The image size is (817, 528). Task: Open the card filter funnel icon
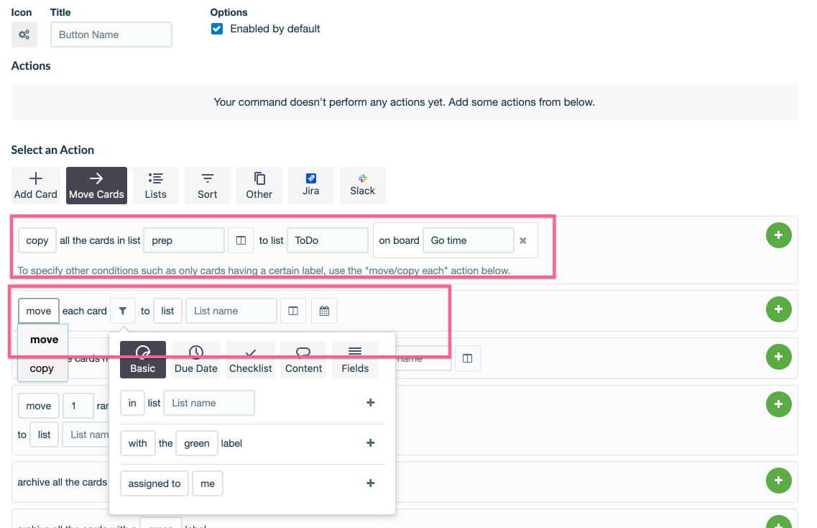pos(123,310)
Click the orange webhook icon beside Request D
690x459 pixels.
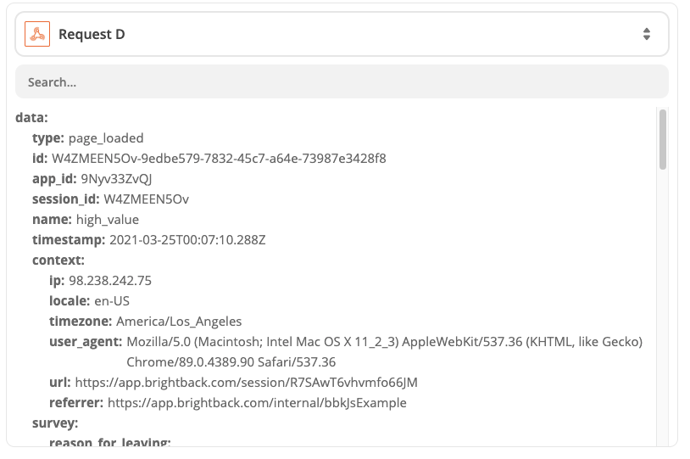[37, 34]
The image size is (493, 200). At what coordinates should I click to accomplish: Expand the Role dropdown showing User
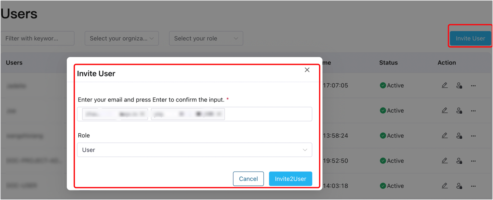(195, 150)
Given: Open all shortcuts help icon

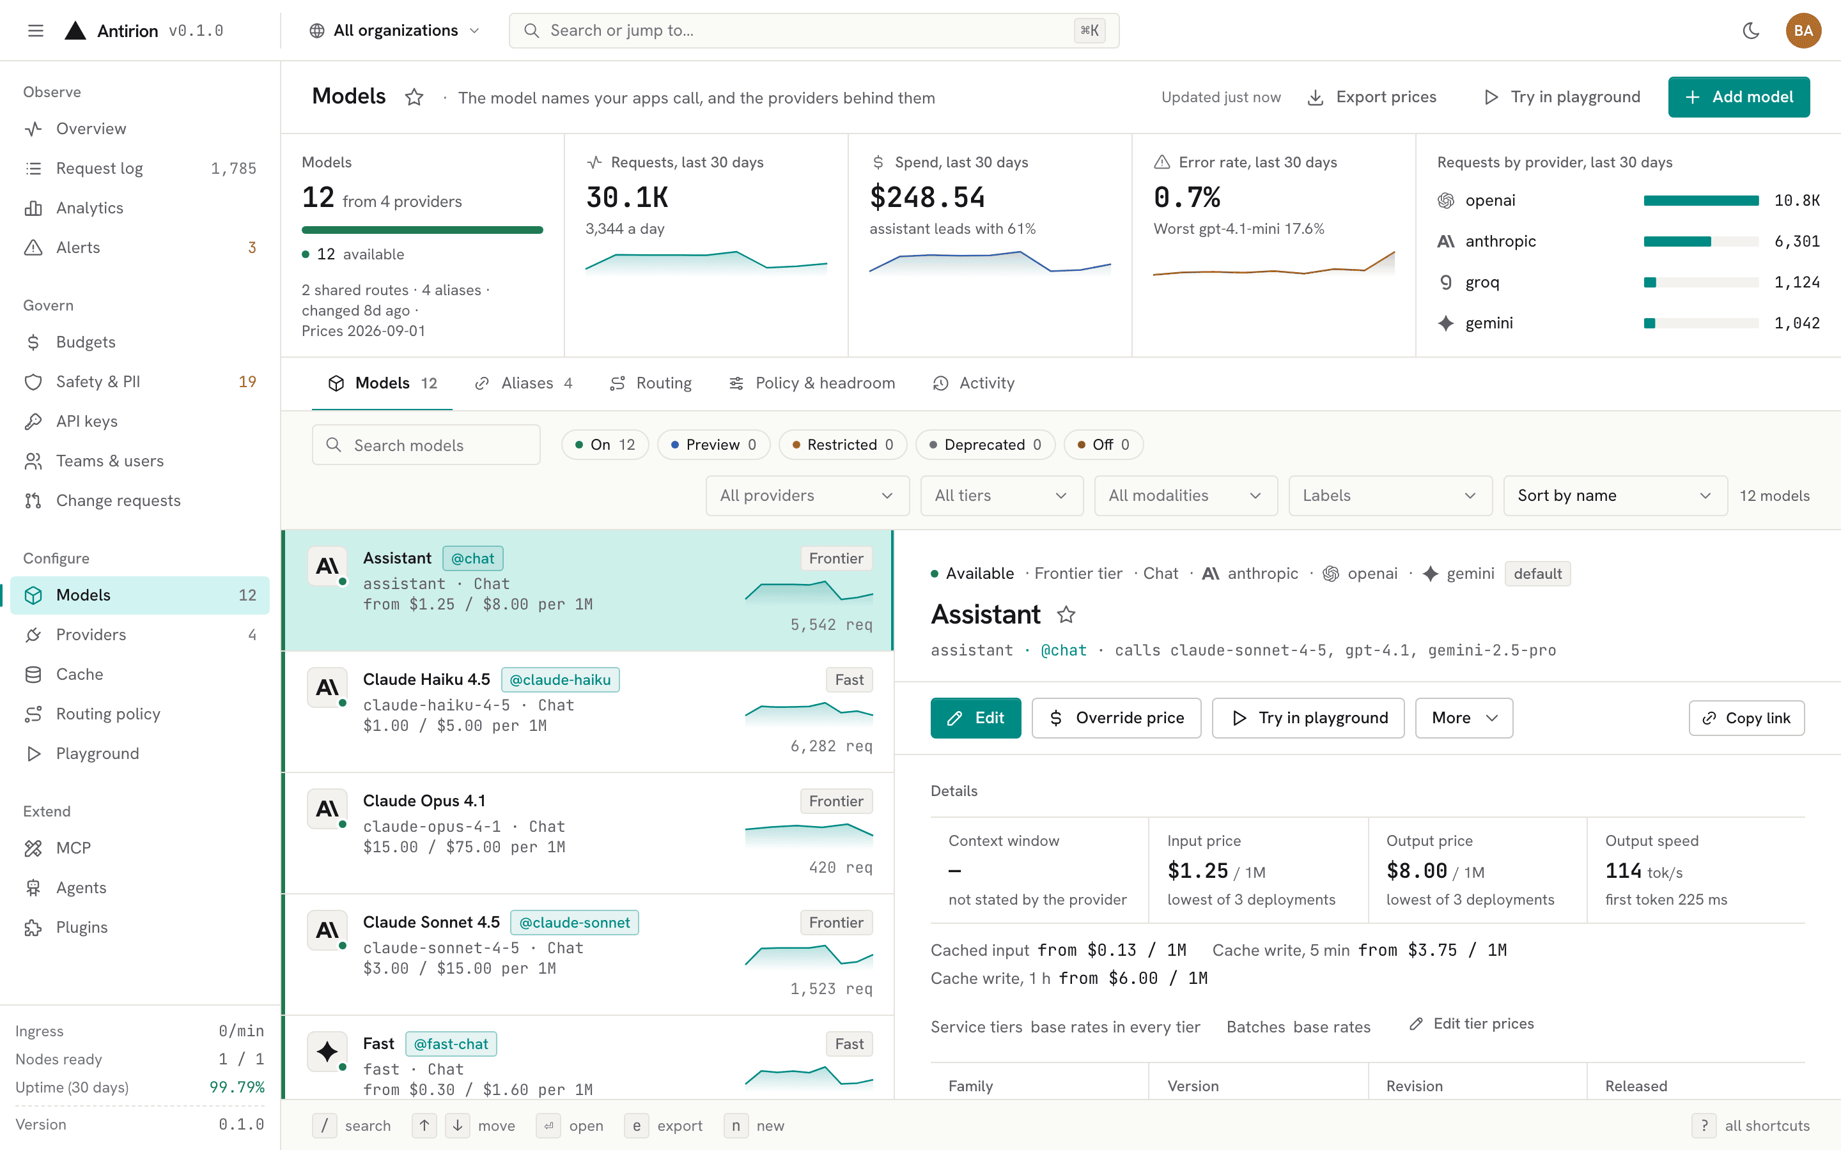Looking at the screenshot, I should (1704, 1126).
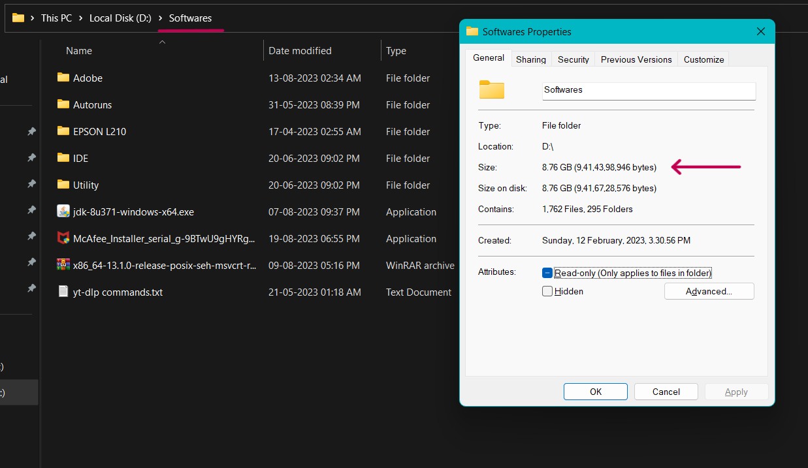This screenshot has width=808, height=468.
Task: Expand the chevron after This PC
Action: click(82, 18)
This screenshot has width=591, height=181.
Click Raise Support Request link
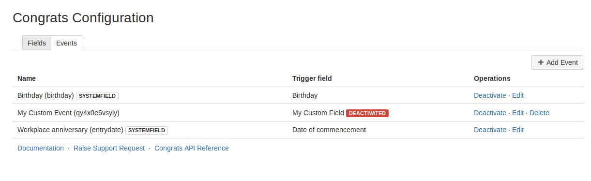[x=109, y=148]
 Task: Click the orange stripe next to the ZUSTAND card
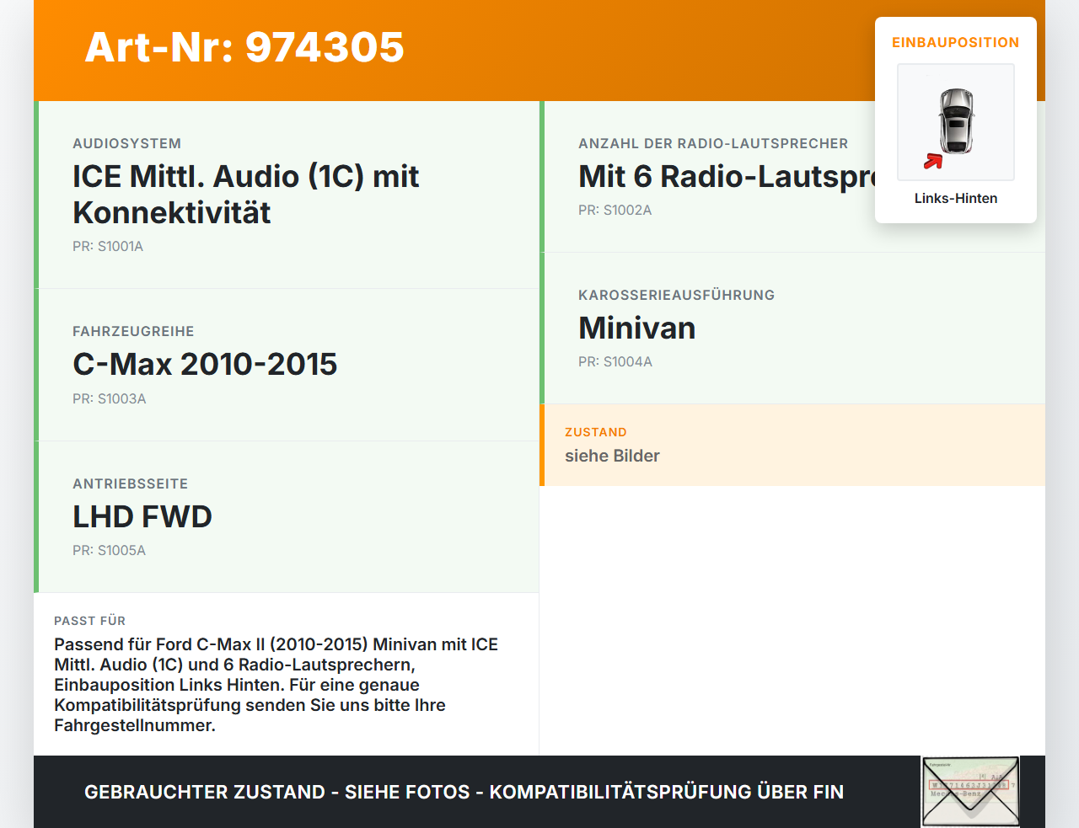tap(542, 445)
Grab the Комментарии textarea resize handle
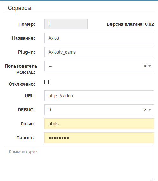Screen dimensions: 158x181 tap(151, 179)
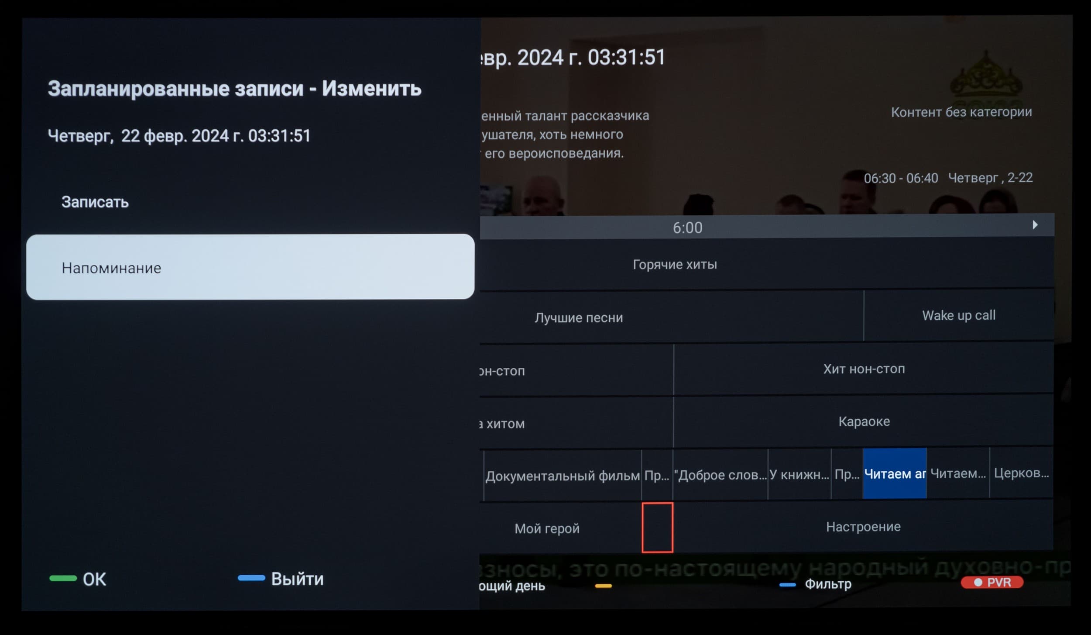This screenshot has width=1091, height=635.
Task: Open the Горячие хиты program
Action: 675,264
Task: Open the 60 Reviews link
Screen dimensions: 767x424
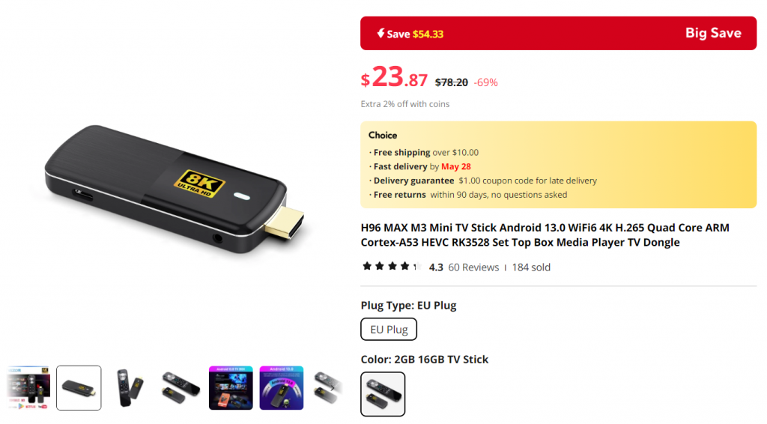Action: coord(473,267)
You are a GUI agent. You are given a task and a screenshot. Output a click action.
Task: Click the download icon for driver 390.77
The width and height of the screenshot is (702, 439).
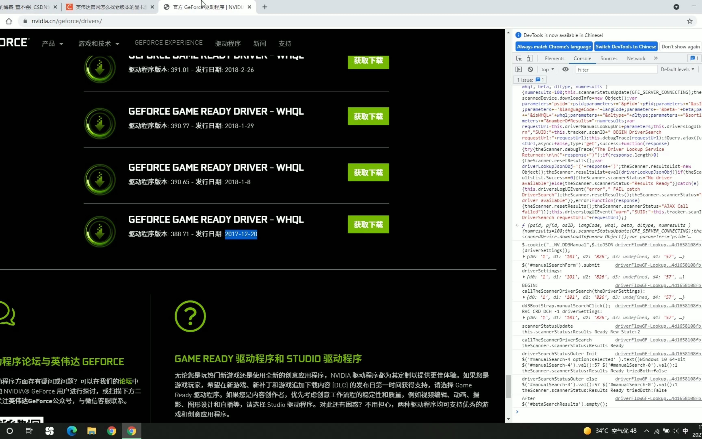[x=100, y=124]
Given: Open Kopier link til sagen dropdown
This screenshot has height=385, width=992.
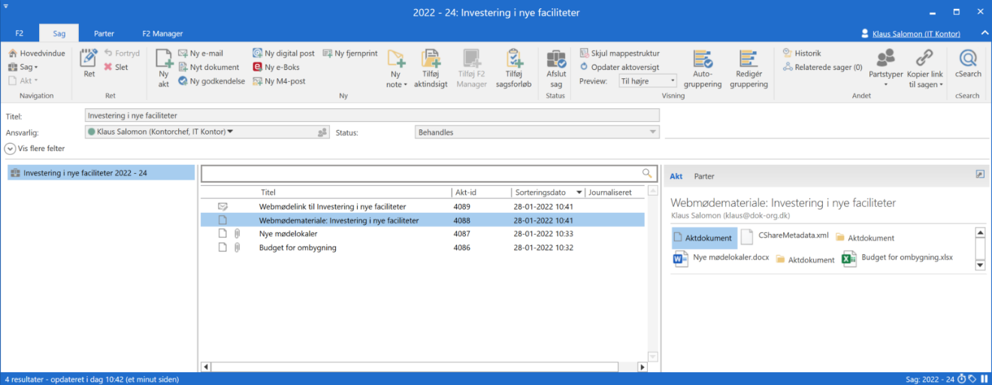Looking at the screenshot, I should pyautogui.click(x=924, y=68).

---+---

▶ DIRECTIVE: Put the part of the lines above that opens with the line containing "Task: Open the 60 Reviews link" and closes with the line containing "[x=100, y=124]" into a JSON list of strings, one string per line, with blank lines omitted. Leave the pictures out of the answer.

▶ REPLY TO THE TASK:
[
  "Task: Open the 60 Reviews link",
  "Screen dimensions: 767x424",
  "Action: coord(473,267)",
  "You are a GUI agent. You are given a task and a screenshot. Output a click action.",
  "Task: Click the download icon for driver 390.77",
  "The width and height of the screenshot is (702, 439).",
  "[x=100, y=124]"
]